Texto fornecido.
◆ ◆ ◆ ◆ ◆ ◆ ◆

A carreira de Fernanda na TV inclui quase vinte séries e ao menos dois programas. Enquanto recontava casais em Separação e Macho Man, zombava da indústria em Minha Nada Mole Vida e do sistema em Os Aspones, revelava-se interessante em frente às câmeras e por trás da máquina de escrever. Debateu o mundo em Saia Justa e zombou de si mesma em Irritando Fernanda Young. Havia se tornado uma versão cultural de si mesma, imageticamente forte, bela em tatuagens e personagens visuais, uma persona virtual posicionada, corajosa, cada vez mais afoita por mais material de mundo, mais atriz do que o sonho previu e uma escritora resistente a tudo. Porém, em meio a tantos títulos e tantos exemplos de sua obra, está justamente em Os Normais o item primordial que a marcou definitivamente na história da TV. Fernanda Young, Alexandre Machado e José Alvarenga Jr. criaram a série mais original que o Brasil já viu.
Vani
Era uma premissa muito simples. Rui (Luiz Fernando Guimarães) era um profissional do marketing que tinha todas as obsessões masculinas clássicas: mulheres, carros, futebol e simplicidade. Vani, sua noiva de anos, era mais complexa. Balconista e oriunda do subúrbio, ela era vaidosa, mesquinha, egoísta, amoral e completamente humana. Vani não tinha empatia, educação, quase nenhuma sensibilidade e distorcia o mundo de acordo com sua visão cínica e individualista. E era engraçada. Deus, como era engraçada. O enredo não tinha nenhuma firula central, basicamente só descrevia a rotina de duas pessoas que se afastavam progressivamente do sentido de “normalidade”, libertando a todos da pejoratividade da “maluquice”. Para Rui e Vani uma simples ida a um desfile, uma boate ou um shopping, poderia se tornar um compêndio de constrangimentos.

◆ ◆ ◆ ◆ ◆ ◆ ◆

Dados fornecidos.
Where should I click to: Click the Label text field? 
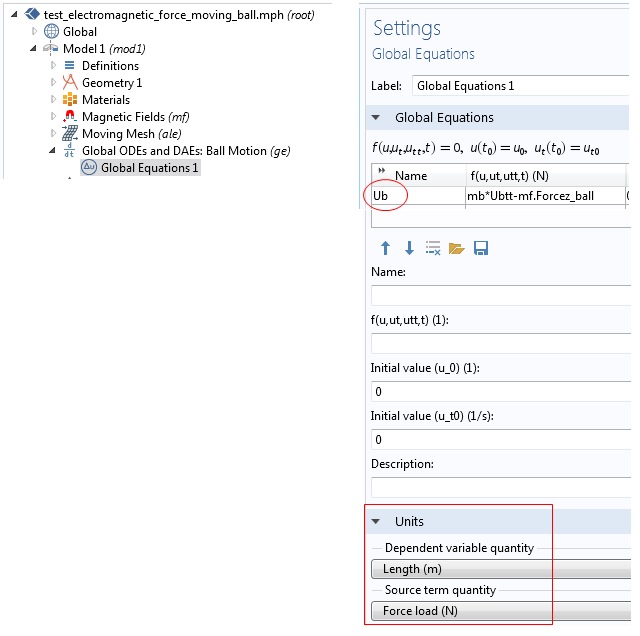point(520,86)
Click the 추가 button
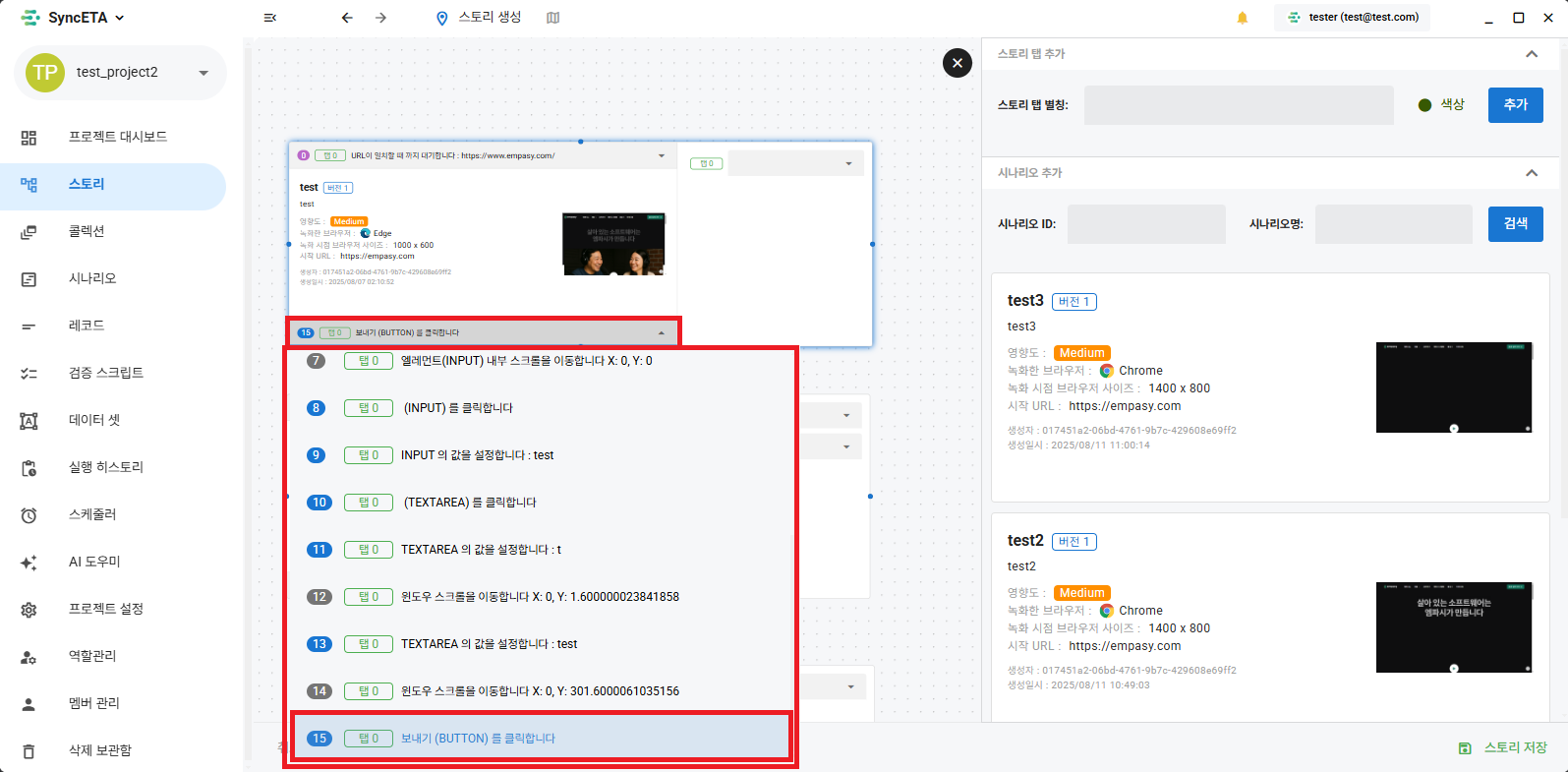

◆ ◆ ◆ ◆ ◆ ◆ ◆

Problema proposto 1. Traduza para o inglês a frase "Debateu o mundo em Saia Justa e zombou de si mesma em Irritando Fernanda Young.", do texto sobre Fernanda Young.
Problema proposto 2. Segundo o texto sobre Fernanda Young, qual era a ocupação de Vani?
Problema proposto 3. Prolongue o texto sobre Fernanda Young a partir do ponto em que ele termina.
A listagem tem origem em outra fonte.

Resposta da tarefa 1. She debated the world in Saia Justa and mocked herself in Irritando Fernanda Young.

Resposta da tarefa 2. Vani era balconista.

Resposta da tarefa 3.
Em 2001, a televisão estava começando a mudar, os dramas alcançaram nobreza depois da HBO e as comédias esqueciam progressivamente as risadas de fundo para se entregarem à sofisticação do próprio discurso. É curioso falar em sofisticação quando lidamos com uma série escatológica como Os Normais, mas a construção cênica e técnica da série era diferente de tudo que já havia sido feito no Brasil, acostumado com esquetes de sábado à noite e famílias conservadoras. Os personagens quebravam a quarta parede, agiam como se estivessem sendo retratados num reality show, as transições de cena eram rápidas, fragmentadas, a narrativa era cheia de quebras espertas (saudades do mini-flashback) e os diálogos – mesmo que sobre os assuntos mais toscos – revelavam a extrema inteligência dos criadores quando recortavam percepções da rotina.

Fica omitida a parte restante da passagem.